With the successful start of the power unit, the angular velocity of the flywheel increases, and the torque from it begins to be transmitted to the starter. When a certain angular velocity is reached, the rollers move through the cavities under the action of centrifugal forces, passing into the expanded part. As a result of this movement, the frictional forces between the drive and driven clips decrease, and at some point the parts are separated - the torque flow is interrupted, and the starter rotor stops rotating. At the same time, the starter is turned off, and the drive under the action of the spring (as well as oblique teeth on the shaft) is removed from the flywheel, returning to its original position.

Today, there are many variations in the design of the roller overrunning clutch, but they all have the principle of operation described above. The starter drive with a roller clutch is easily recognizable by its appearance - the clutch has the shape of a ring of small width on the side of the gear.


The design and principle of operation of the starter drive with a ratchet overrunning clutch


The basis of the design of the ratchet freewheel clutch is a pair formed by the drive and driven by half-couplings, at the ends of which sawtooth teeth are made. The drive half coupling is located on the guide sleeve, having a connection to it by means of a tape thread, and inside the sleeve there are straight splines for connection with the starter shaft. On the opposite side, also on the bushing, but only without a rigid connection, there is a driven half coupling, made together with the drive gear. Sawtooth teeth are also made at the end of the driven clutch, which can engage with the teeth of the drive half coupling.

Under the coupling halves there is a locking mechanism consisting of a ring with a conical groove connected to the drive half coupling, and crackers having a pin connection with the driven half coupling. In the non-working position, the ring presses the breadcrumbs against the sleeve. From above, the coupling halves are closed with a body in the form of an open glass, on its open side there is a lock ring that prevents the driven coupling half from sliding off the sleeve.

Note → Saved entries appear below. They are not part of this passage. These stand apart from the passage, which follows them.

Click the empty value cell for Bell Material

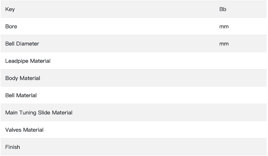pos(224,95)
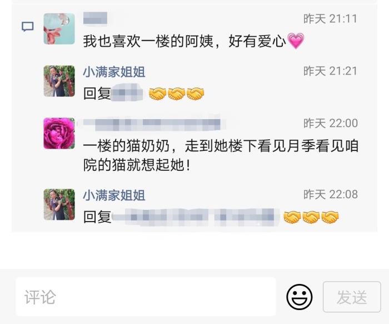The width and height of the screenshot is (389, 324).
Task: Open 小满家姐姐 name link at 21:21
Action: click(114, 72)
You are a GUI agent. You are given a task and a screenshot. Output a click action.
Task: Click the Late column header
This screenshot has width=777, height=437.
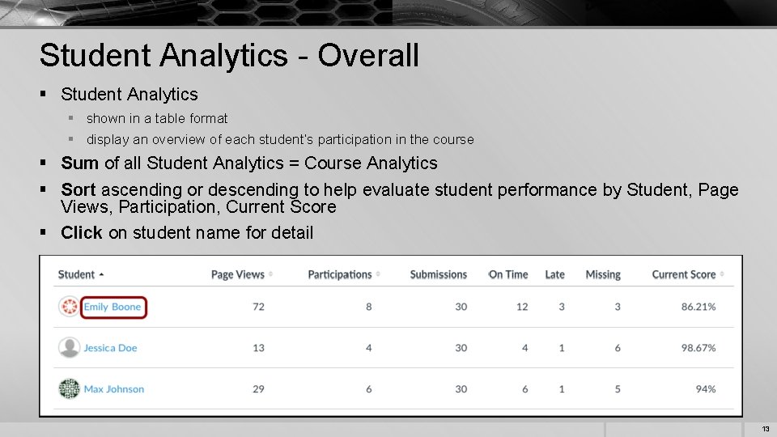tap(554, 274)
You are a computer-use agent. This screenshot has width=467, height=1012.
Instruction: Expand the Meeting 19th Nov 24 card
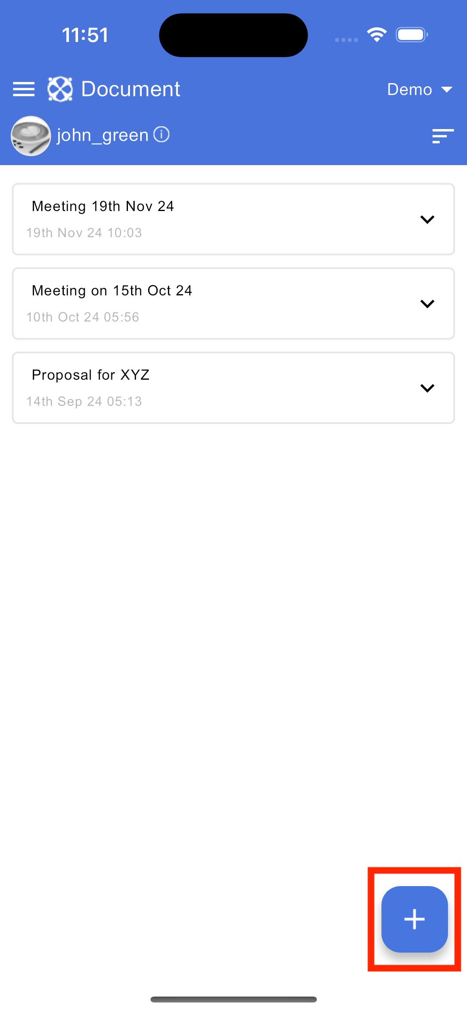(x=427, y=219)
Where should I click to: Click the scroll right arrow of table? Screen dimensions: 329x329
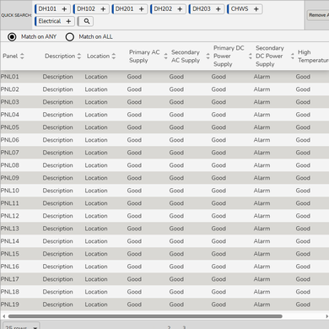(326, 316)
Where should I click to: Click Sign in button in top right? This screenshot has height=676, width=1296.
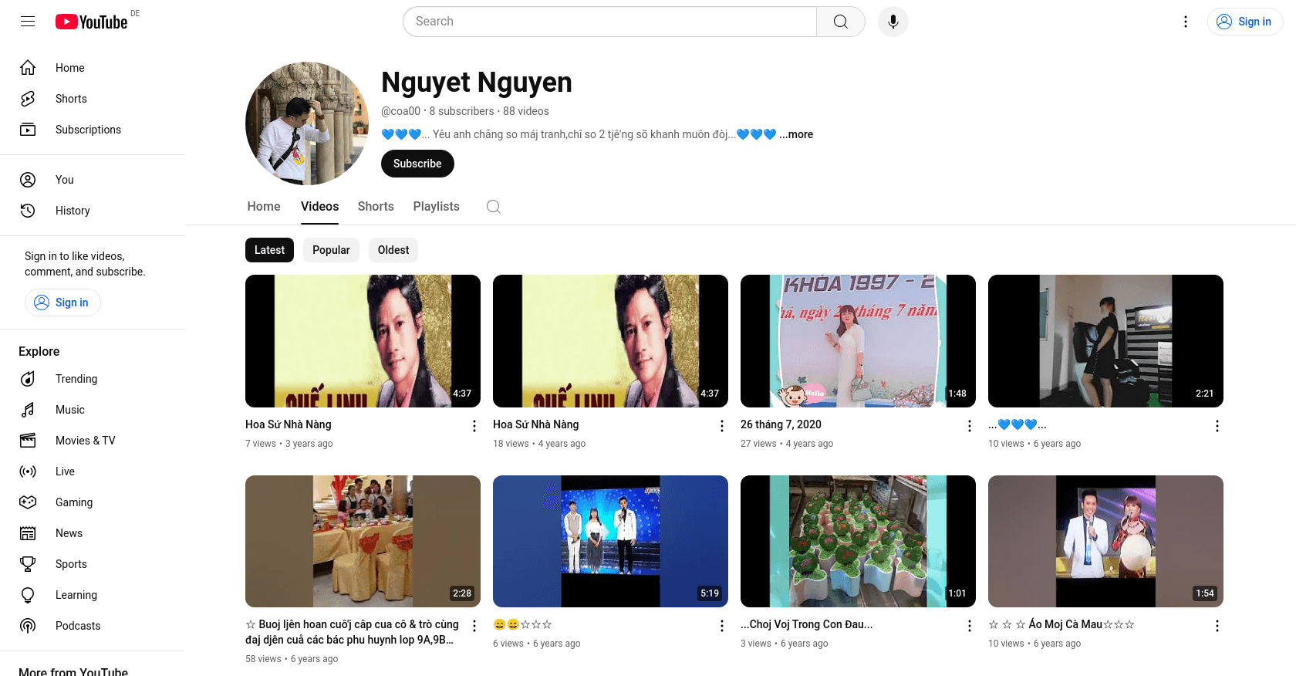[1244, 22]
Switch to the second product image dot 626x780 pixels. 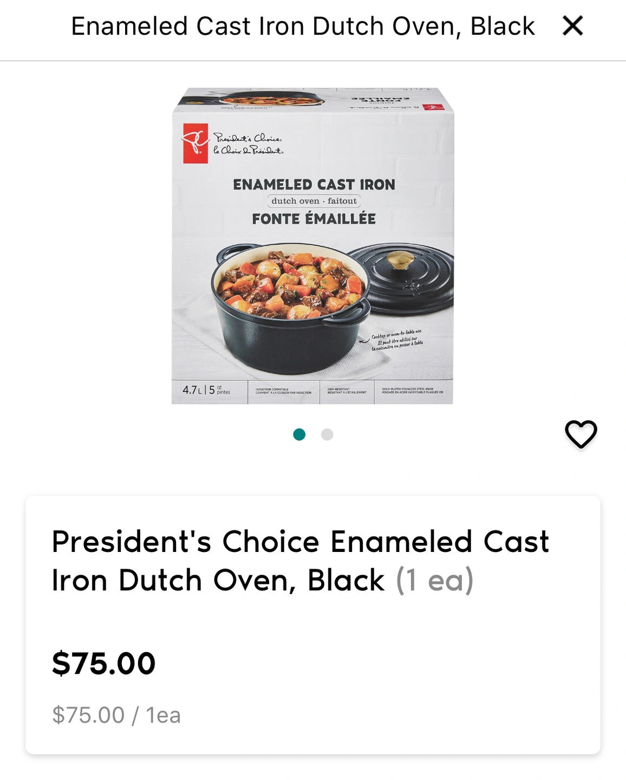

The drive with a ratchet overrunning clutch works as follows. When the ignition is turned on, as in the previous case, the drive is brought to the flywheel, and the gear engages with the crown. In this case, an axial force occurs, due to which both coupling halves engage - rotation from the starter is transmitted to the gear and flywheel. When the engine starts, the torque flow changes direction, the driven clutch half begins to rotate faster than the leading one. However, during the reverse rotation, engagement between the teeth of the clutch is no longer possible - due to the presence of bevels, the teeth slide over each other, and the drive half coupling moves away from the driven one. At the same time, the ring with a conical groove that presses the breadcrumbs of the locking mechanism is pushed back, and the crackers rise along the pins under the action of centrifugal forces. Having reached the top point, the crackers are pressed against the ring, fixing the coupling halves at some distance from each other - as a result, the flow of torque is interrupted. After the starter is turned off, the driven clutch half stops rotating, the crackers slide down, removing the lock, and the drive returns to its original position.

The starter drive with a ratchet overrunning clutch is easily recognizable by its appearance - it has the shape of a glass, inside of which the coupling halves are located. Such mechanisms are now used on trucks MAZ, Ural, KamAZ and some others.